## Stated problem
Output every line of the material below as a numbered list, skipping blank lines and leaving out the pictures.
Begin Data shown
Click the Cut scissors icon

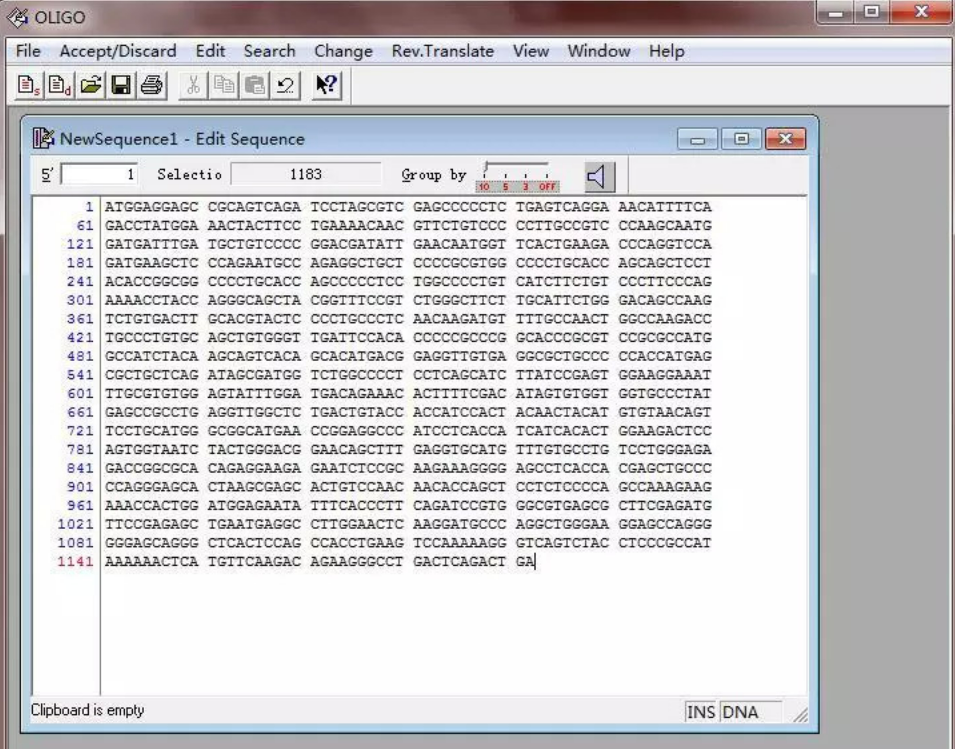point(193,85)
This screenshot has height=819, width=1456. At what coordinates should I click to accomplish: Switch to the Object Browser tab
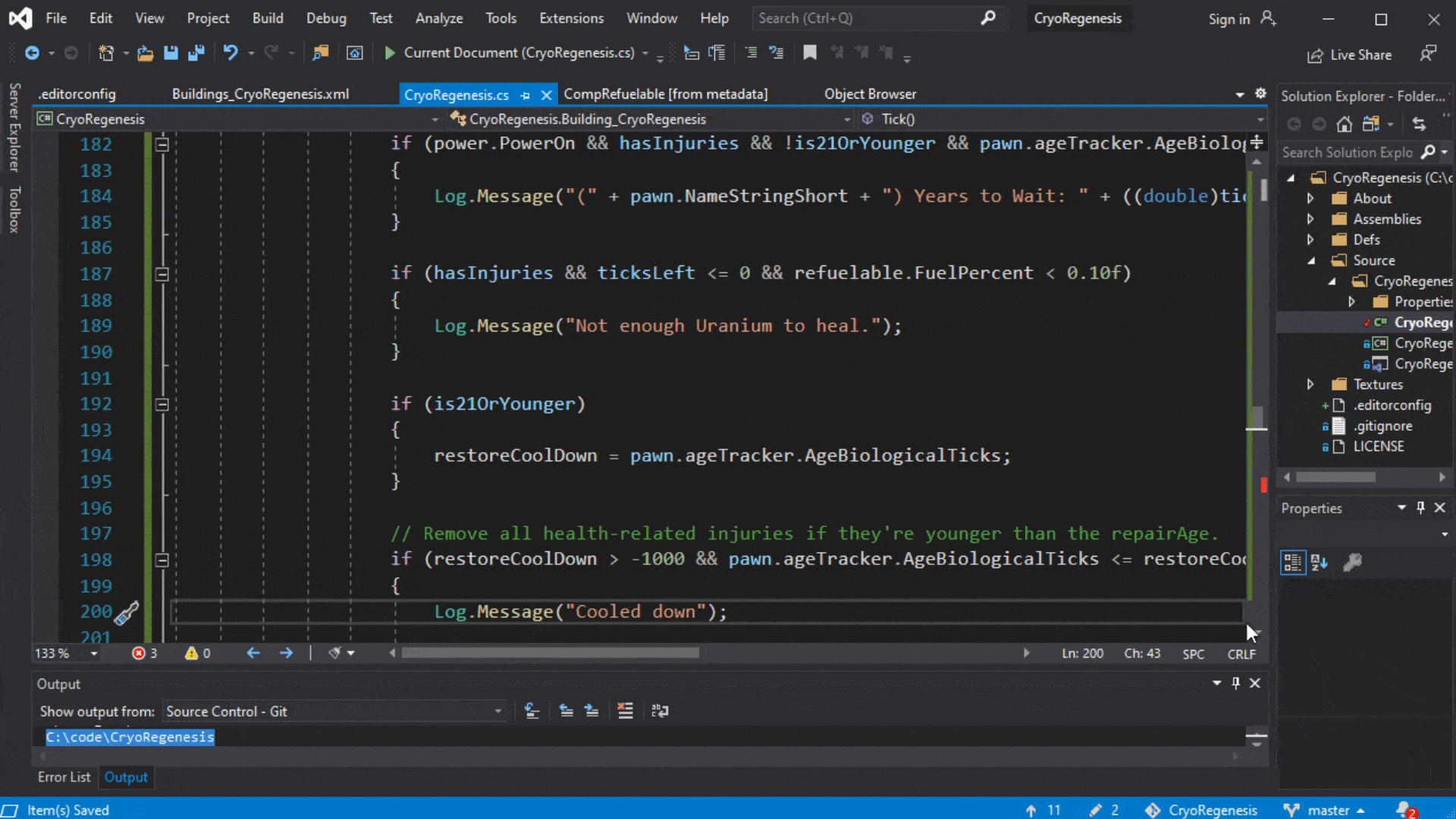pos(871,94)
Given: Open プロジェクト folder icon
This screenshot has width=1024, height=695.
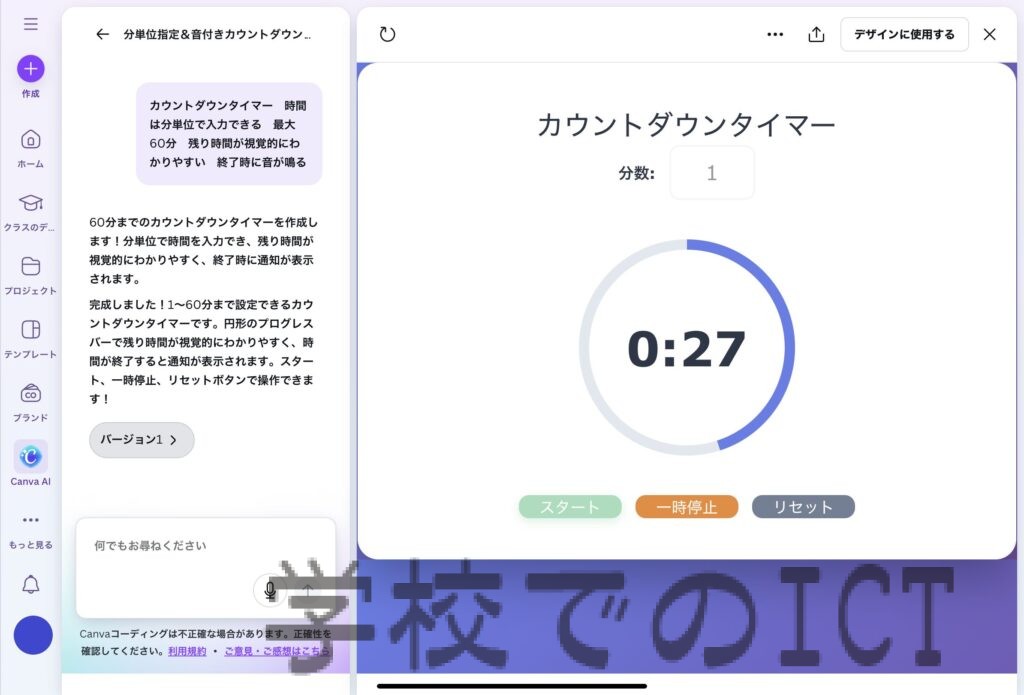Looking at the screenshot, I should coord(30,266).
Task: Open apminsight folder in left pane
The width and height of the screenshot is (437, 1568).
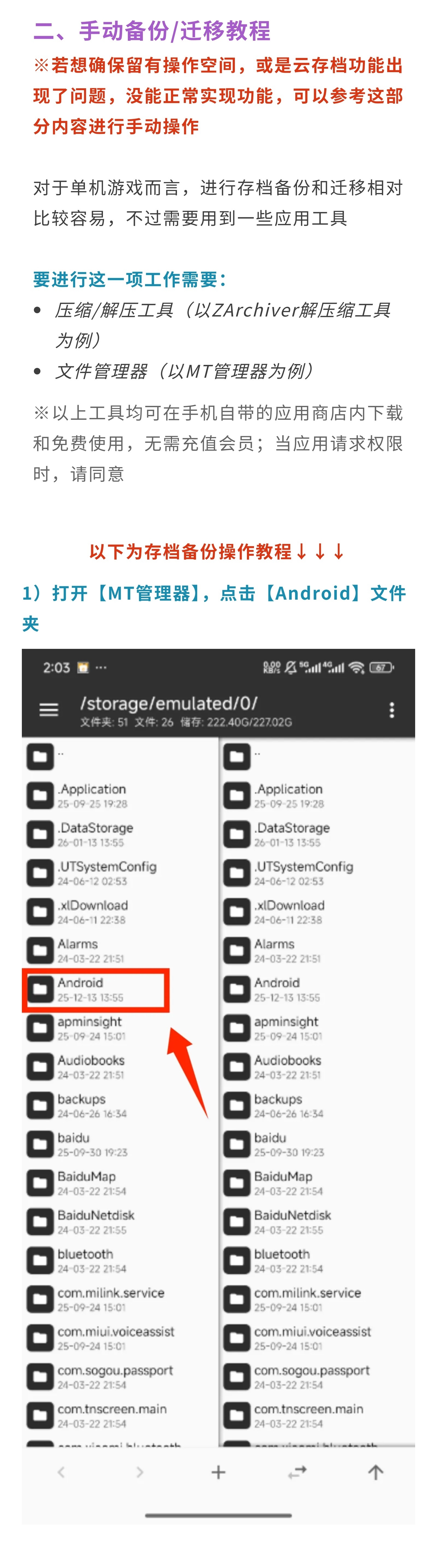Action: pyautogui.click(x=120, y=1028)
End Data shown
## Answer in full
1. Click the Cut scissors icon
2. point(193,85)
3. This screenshot has height=819, width=1456. At what coordinates should I click to accomplish: Switch to the Object Browser tab
4. pos(871,94)
5. Given: Open プロジェクト folder icon
6. This screenshot has width=1024, height=695.
7. Looking at the screenshot, I should coord(30,266).
8. Task: Open apminsight folder in left pane
9. The width and height of the screenshot is (437, 1568).
10. Action: pyautogui.click(x=120, y=1028)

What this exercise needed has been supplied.